Além de ter permanecidoquatro semanas consecutivas na lista dos mais vendidos do jornal The New York Times, O quinto Beatle recebeu este ano duas indicações ao Eisner Awards, nas categorias de Melhor Trabalho Baseado na Vida Real e Melhor Pintor/Artista Multimídia, para Andrew C. Robinson.
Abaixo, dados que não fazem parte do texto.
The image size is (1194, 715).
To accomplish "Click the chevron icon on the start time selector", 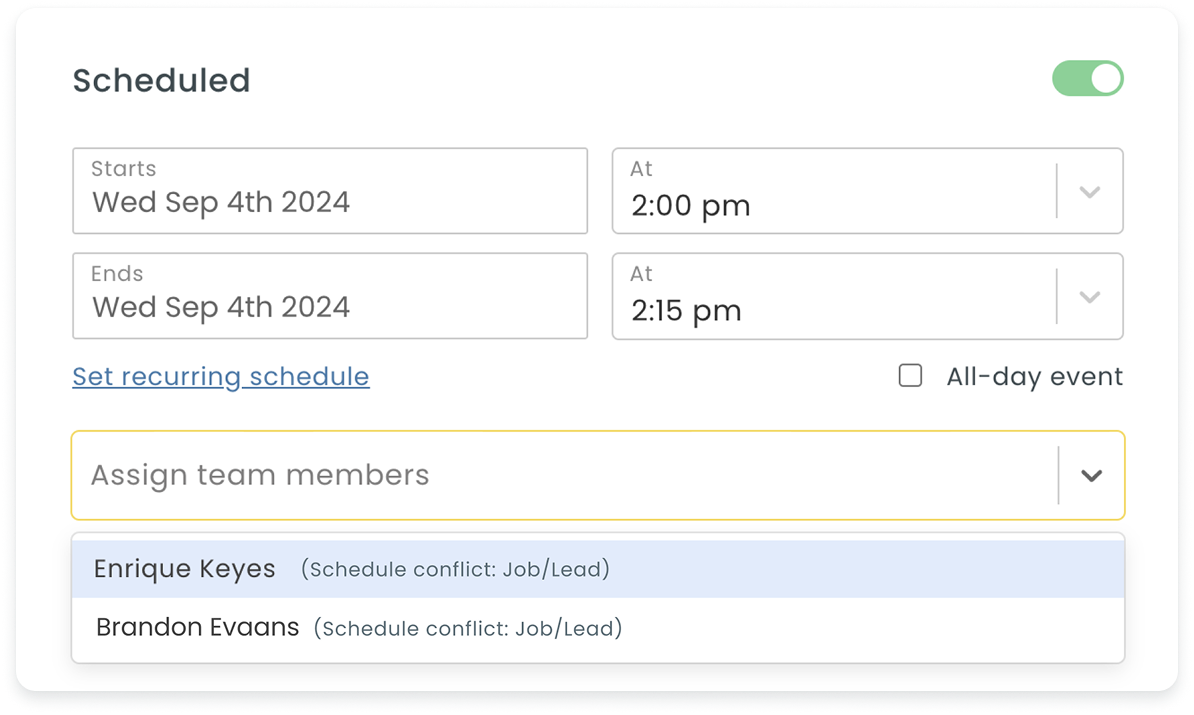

Uma arte em belíssimas aquarelas que são
um show à parte. Com pleno domínio de composição e diagramação
dinâmica, o traço de Robinson – naturalista e cartunesco ao mesmo tempo –
fortalece ainda mais a transmissão de liberdade criativa desvencilhada
dos grilhões racionais que a obra pede.
Um dos destaques são as páginas do
assassinato do presidente Kennedy, que deram muito trabalho ao artista,
como confidenciado nos extras da edição, principalmente por causa da
busca de movimento.
Com o processo de criação também
pormenorizado no final do livro, a capa traduz e resume o que foi a vida
do personagem principal: um toureiro que tentava domar os obstáculos
intransponíveis, que agiu nos bastidores com os pés no chão enquanto
alavancava seus “meninos de ouro”. Uma pessoa solitária que queria
atenção e amor, mas abdicou disso para focar na maior tourada de sua
vida, tão trágica e dramática quanto recitar Shakespeare.
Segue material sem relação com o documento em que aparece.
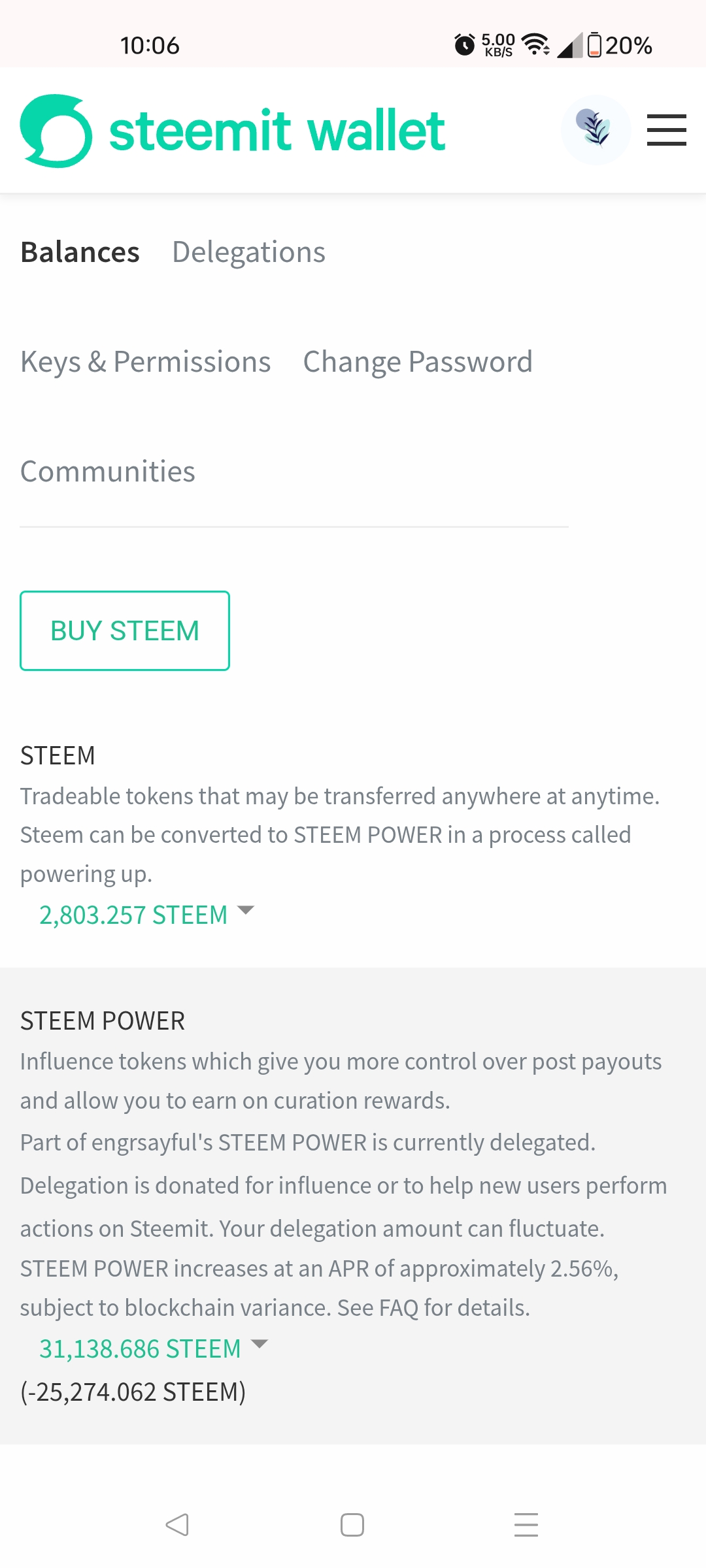The width and height of the screenshot is (706, 1568).
Task: Expand the 31,138.686 STEEM dropdown arrow
Action: point(260,1344)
Além das aquarelas de Robinson, a HQ conta com uma participação do premiado Kyle Baker (de Plastic Man),
que ilustra com um traço mais cartunesco e estilizado as bem-humoradas
páginas da desastrosa turnê dos Beatles pelas Filipinas, em 1966.
O título marca a entrada da Aleph
no universo editorial dos quadrinhos. Bem cuidada, a edição tem um
formato que chama a atenção (21 x 31 cm), capa cartonada com orelhas,
ótima impressão em papel couché fosco de altíssima gramatura (170g) e um preço bastante convidativo, pela qualidade gráfica.
A edição ainda tem introdução do cantor
Billy J. Kramer, texto do ex-empresário e produtor dos Rolling Stones,
Andrew Loog Oldham, uma carta do ativista Howard Cruse, da Freedom To Marry,
organização que faz campanha pelo direito ao casamento homossexual nos
Estados Unidos, além de extras como o processo artístico de Andrew
Robinson, memorabilias de colecionadores e amigos de Brian Epstein, e
uma bem-vinda seção de notas da edição brasileira escritas pelo tradutor
Delfin.
Apesar de não prejudicar a leitura, o
volume tem alguns escorregões de revisão: um “que que” na página 54, um
“IEU…” na 95 e um “…filhos encantadores, Kavi ‘and’ Nandini…” na
biografia de Vivek Tiwary.
Além disso, o autor cometeu um equívoco
histórico: situou a morte de Epstein, em 27 de agosto de 1967, quando
John, Paul, George e Ringo faziam um retiro espiritual na Índia. Na
verdade, no fatídico dia, os rapazes de Liverpool estavam em Bangor, no
País de Gales, para serem iniciados em meditação transcendental por
Maharishi Mahesh Yogi.
Outra liberdade do autor? Para Tiwary, um produtor de cinema, TV e espetáculos da Broadway, seria até justificável…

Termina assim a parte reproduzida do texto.